- _AIM OF THE EXERCISE_
Copy the listing word for word, from its very first line through the line that contains "center [21, 41].", including both of those lines.

- _DATASET_
::::::::
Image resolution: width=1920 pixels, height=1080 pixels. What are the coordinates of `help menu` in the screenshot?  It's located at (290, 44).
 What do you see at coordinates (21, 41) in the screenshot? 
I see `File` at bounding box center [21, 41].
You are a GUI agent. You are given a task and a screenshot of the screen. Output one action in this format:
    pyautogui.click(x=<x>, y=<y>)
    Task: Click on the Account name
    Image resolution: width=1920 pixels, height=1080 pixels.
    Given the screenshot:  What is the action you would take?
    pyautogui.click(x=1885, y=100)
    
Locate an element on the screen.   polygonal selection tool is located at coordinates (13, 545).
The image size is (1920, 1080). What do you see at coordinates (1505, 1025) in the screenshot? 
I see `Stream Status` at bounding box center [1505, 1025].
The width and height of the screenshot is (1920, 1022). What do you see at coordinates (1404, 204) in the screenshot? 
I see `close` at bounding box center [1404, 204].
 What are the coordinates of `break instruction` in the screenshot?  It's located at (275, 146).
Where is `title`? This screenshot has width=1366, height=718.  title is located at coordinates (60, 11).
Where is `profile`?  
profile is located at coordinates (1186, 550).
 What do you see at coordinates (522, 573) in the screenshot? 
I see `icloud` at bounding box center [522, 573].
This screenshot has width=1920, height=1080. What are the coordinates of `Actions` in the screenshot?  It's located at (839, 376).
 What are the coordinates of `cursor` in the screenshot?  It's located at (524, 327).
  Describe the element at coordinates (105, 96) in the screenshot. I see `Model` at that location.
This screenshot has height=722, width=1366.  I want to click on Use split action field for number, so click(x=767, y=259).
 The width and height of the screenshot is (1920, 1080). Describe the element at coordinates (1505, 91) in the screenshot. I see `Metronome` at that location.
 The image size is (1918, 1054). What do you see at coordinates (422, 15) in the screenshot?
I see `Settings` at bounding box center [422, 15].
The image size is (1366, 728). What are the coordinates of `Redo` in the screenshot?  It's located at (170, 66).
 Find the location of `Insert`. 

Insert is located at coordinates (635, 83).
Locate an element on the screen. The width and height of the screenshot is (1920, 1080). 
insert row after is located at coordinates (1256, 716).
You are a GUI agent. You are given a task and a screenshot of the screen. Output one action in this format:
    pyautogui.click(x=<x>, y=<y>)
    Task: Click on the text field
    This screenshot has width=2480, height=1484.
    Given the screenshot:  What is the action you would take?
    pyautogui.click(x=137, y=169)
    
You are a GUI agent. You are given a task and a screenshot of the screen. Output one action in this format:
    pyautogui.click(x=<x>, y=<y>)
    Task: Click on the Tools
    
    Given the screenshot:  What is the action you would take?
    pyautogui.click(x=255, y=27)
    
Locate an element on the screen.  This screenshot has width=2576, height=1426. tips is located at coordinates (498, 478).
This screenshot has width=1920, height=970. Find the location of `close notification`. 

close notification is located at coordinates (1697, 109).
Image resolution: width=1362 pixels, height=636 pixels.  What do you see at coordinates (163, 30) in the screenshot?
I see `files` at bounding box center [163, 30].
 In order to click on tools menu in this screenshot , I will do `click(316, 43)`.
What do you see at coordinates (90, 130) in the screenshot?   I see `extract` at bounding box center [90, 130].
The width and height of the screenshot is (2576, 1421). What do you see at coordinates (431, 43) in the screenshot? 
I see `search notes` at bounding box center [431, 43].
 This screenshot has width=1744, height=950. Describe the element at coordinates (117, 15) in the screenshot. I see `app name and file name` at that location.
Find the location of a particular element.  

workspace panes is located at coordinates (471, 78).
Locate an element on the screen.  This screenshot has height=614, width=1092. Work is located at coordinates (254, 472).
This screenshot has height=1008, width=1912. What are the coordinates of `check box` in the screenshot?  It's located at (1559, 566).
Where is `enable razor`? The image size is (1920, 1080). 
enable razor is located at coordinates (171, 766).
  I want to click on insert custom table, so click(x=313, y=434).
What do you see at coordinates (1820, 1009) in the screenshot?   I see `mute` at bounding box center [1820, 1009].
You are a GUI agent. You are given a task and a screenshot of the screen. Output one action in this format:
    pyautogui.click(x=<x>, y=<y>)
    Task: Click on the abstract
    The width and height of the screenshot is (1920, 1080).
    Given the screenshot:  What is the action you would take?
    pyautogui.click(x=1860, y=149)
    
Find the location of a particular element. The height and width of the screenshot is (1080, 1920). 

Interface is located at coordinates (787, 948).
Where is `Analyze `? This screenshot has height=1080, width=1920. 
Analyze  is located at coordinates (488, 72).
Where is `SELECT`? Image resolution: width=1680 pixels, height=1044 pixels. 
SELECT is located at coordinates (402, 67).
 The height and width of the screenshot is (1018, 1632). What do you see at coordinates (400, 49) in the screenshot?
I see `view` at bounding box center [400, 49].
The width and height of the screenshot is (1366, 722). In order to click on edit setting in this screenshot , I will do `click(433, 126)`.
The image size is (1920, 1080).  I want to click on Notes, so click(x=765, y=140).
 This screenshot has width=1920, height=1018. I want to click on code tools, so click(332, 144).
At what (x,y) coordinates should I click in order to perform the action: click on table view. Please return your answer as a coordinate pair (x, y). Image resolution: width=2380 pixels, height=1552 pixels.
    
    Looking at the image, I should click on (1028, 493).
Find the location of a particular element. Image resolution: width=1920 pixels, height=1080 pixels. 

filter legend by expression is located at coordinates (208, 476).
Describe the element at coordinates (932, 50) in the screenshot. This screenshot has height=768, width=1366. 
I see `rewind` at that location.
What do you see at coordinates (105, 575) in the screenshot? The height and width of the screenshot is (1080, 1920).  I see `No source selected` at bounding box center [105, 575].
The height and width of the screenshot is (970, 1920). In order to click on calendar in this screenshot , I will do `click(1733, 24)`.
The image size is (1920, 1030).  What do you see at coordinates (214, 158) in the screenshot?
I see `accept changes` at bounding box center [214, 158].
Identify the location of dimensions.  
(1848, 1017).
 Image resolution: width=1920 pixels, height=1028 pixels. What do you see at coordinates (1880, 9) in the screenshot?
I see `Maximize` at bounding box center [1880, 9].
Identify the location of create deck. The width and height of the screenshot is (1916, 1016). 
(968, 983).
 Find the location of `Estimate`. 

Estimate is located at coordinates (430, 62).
::::::::
- _EXPECTED ANSWER_
Image resolution: width=1920 pixels, height=1080 pixels. What are the coordinates of `help menu` in the screenshot?  It's located at (290, 44).
 What do you see at coordinates (21, 41) in the screenshot? 
I see `File` at bounding box center [21, 41].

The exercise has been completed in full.